> _Problem to solve_:
Which lines of the records below contain the string "will"? Report each of them.

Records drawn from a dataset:
⁂
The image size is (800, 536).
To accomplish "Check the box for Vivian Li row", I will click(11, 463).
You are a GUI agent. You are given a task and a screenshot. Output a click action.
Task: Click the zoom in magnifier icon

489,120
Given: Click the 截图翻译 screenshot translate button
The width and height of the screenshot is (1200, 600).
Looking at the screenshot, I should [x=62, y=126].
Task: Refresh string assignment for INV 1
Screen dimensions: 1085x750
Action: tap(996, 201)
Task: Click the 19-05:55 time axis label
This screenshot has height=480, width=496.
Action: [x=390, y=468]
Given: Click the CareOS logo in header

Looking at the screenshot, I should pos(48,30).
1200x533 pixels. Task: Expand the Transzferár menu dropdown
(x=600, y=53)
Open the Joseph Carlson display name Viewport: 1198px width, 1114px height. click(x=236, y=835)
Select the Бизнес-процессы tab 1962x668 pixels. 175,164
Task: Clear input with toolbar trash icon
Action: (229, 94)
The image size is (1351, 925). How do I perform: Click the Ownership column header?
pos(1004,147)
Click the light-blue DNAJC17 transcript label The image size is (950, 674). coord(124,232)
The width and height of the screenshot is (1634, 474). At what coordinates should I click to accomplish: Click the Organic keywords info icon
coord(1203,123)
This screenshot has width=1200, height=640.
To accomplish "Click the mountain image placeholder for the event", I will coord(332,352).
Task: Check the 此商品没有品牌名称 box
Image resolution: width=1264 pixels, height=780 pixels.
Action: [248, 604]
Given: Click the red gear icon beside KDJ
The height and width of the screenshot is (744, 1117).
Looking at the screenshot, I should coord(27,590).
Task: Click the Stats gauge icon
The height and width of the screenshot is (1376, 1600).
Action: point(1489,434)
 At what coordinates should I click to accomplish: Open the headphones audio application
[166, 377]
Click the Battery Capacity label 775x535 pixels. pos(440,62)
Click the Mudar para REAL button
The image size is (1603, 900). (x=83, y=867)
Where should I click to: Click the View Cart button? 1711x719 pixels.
⁂
> _Solution_:
To accomplish "Check the box for Vivian Li row", I will click(11, 463).
To accomplish "Click the mountain image placeholder for the event", I will coord(332,352).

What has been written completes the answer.